■ Provided passage ■
────────────────────

It never ends, does it? What was that glitch about? The computer saying, You think you're going to get to work? I have news for you. Mwa ha ha!

Okay, let's start again. I'm sitting in my east-facing bedroom because this is where the morning sun hits, and we've been hard pressed for sun this last while, except for yesterday which was sublime. The house around me is becoming recognizable again. The front hall is stacked high with empty boxes, because the books in those boxes are on shelves - and they're organized. There are shelves for memoir and books about writing, shelves for poetry and theatre and plays, sections for subjects that interest me: Jews, Beatles, E.B. White, travel, and languages; shelves for my own published work and for the family photo albums and books from my childhood, like Little Women, and a special section for family treasures - my grandmother's Shakespeare, my mother's little book of Rupert Brooke poetry, Virgil's Aeneid with marked inside "Gordin Kaplan, 1939" - what Dad was reading at 17. Barnaby Rudge with "Xmas 1907, Marion, from Father and Mother." What my grandmother was reading at 17. 

And two other special sections: the little red record player Lani gave me with my old Beatle records stacked beside, and a shelf of toys and dolls: my teddy bear, my mother's, my aunt Do's, our dolls, the Sootie hand puppet that was mine in England in 1956. 

Immense satisfaction.

Outside in the hall, in the new bookshelf Jean-Marc created, two more categories: classics, and books by friends, and in the spare bedroom, current children's books for when the boys come. Downstairs, stacked miles high, books I've yet to read. Luckily, Doug Ford has destroyed the magnificent and generous Ontario library system, so instead of getting out new books - I just counted 14 ordered, delivered, and read between November 2018 and March 2019 - I'll have to read the ones I have. Gosh, thanks, Doug.

────────────────────

■ Complete the following ■
a. Which subjects that interest the writer have their own shelf sections in the passage about unpacking and shelving books?
b. Could you extend the passage about unpacking and shelving books, starting right after its last sentence?

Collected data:
────────────────────

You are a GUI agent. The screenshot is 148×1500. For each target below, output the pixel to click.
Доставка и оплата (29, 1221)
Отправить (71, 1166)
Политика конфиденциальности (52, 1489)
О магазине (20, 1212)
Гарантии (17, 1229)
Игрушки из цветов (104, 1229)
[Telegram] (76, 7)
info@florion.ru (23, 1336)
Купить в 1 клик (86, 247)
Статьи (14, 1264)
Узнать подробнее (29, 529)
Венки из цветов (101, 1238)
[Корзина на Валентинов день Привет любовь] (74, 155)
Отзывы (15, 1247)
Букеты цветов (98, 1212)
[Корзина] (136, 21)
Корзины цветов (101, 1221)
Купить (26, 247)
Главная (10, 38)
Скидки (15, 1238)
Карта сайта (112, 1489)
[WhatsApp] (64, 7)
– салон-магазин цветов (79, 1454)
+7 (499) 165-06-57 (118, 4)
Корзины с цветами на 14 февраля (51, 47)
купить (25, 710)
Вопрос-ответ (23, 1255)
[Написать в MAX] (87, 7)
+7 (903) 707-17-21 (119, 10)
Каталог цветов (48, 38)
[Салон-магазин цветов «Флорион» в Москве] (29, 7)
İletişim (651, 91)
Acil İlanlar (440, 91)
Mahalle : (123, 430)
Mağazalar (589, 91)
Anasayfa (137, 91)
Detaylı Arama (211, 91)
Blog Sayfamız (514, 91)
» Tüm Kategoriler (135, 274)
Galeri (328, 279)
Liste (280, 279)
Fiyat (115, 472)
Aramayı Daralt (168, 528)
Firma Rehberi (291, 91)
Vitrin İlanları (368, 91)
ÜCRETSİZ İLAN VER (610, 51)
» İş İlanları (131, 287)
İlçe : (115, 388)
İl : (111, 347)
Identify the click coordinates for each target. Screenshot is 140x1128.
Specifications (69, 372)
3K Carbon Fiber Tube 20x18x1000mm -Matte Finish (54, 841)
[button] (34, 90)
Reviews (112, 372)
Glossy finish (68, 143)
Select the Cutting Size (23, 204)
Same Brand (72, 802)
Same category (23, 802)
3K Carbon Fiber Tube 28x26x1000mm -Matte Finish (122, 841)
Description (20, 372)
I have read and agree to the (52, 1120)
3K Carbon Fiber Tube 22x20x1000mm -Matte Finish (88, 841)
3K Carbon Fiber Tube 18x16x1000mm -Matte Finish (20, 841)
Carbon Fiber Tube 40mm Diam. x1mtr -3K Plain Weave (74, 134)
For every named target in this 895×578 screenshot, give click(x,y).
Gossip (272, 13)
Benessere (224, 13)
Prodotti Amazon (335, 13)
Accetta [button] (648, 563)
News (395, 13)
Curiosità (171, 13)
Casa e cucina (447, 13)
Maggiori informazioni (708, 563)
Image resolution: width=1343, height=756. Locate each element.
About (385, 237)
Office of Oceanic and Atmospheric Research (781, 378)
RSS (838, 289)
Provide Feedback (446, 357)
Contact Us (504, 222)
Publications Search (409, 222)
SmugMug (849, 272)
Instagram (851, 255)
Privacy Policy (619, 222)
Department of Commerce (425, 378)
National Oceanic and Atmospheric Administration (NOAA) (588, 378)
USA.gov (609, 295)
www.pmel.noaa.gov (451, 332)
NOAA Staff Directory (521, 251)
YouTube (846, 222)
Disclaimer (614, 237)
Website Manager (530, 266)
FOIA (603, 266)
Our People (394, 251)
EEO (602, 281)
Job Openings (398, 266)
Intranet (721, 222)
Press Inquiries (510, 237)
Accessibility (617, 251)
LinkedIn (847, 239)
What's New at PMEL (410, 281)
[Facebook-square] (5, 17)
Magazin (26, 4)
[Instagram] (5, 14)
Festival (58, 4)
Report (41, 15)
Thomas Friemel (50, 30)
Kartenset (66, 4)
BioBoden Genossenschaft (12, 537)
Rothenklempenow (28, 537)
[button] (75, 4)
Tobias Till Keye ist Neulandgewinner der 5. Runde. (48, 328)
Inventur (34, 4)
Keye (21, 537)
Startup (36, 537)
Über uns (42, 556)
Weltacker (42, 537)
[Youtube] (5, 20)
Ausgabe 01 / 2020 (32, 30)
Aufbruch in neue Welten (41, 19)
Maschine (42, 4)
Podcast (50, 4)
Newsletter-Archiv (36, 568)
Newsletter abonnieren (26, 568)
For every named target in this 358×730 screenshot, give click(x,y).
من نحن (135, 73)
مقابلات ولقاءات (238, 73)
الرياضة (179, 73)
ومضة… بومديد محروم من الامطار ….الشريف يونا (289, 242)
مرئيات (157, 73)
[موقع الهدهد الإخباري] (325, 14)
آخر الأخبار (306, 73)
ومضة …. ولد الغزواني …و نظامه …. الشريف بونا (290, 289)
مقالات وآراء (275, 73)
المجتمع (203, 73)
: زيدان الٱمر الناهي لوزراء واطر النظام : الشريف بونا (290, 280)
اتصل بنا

────────────────────

■ Response list ■
a. Jews, Beatles, E.B. White, travel, and languages.

b.
My office is still a mess but much better. The closet is getting there. I went out in the garden yesterday and did a bit of pruning, though there are still days of work remaining. Shani the downstairs tenant came yesterday and we saw what has to be done: the baseboards need to be replaced after the flooding, Ed I hope is coming tomorrow to do that and other things, and I'm hoping to buy a new carpet today. The new sofa is arriving next week. Otherwise, she's good to go. 

In the upstairs rental, again, more needs to be done - her toaster oven is ordered, also arriving soon, thank God for online shopping and delivery. We'll get there.

Best of all, yesterday I went across town to visit Anna and Thomas and the boys. Thomas has created an even bigger fenced-in garden and a whole greenhouse of seedlings under gro-lights - amazing. Being with the boys fills my heart with so much joy that it hurts. The day before, a very rainy day, Anna had entertained and fed some of Thomas's extended family, including six children plus her two. We had leftovers and I did storytime - Harry Potter, such a treat to read it again - and bathtime, because she was exhausted.
How to tell Anna lives here? Eli's sign: "Queen Victoria PS against education cuts!"
Helping in the garden by flinging dirt. Nothing better.

And then the streetcar home to a house which is now, once more, after a long and difficult and expensive year, my home. 

Dear blogger friend Theresa Kishkan, 3 books by whom are in my hall, wrote yesterday that instead of saying I have incurred debt, I could say, I have made an investment. And it's true, I have spent a year investing in the future of this house and my own future in it. I'm aware, however, that while I was busy renovating and fretting, arguing with Jean-Marc and choosing trim, Theresa was writing essays and books, with several published and others coming out soon. She made an investment of another kind - in her talent and her work. Which is what I must get back to too.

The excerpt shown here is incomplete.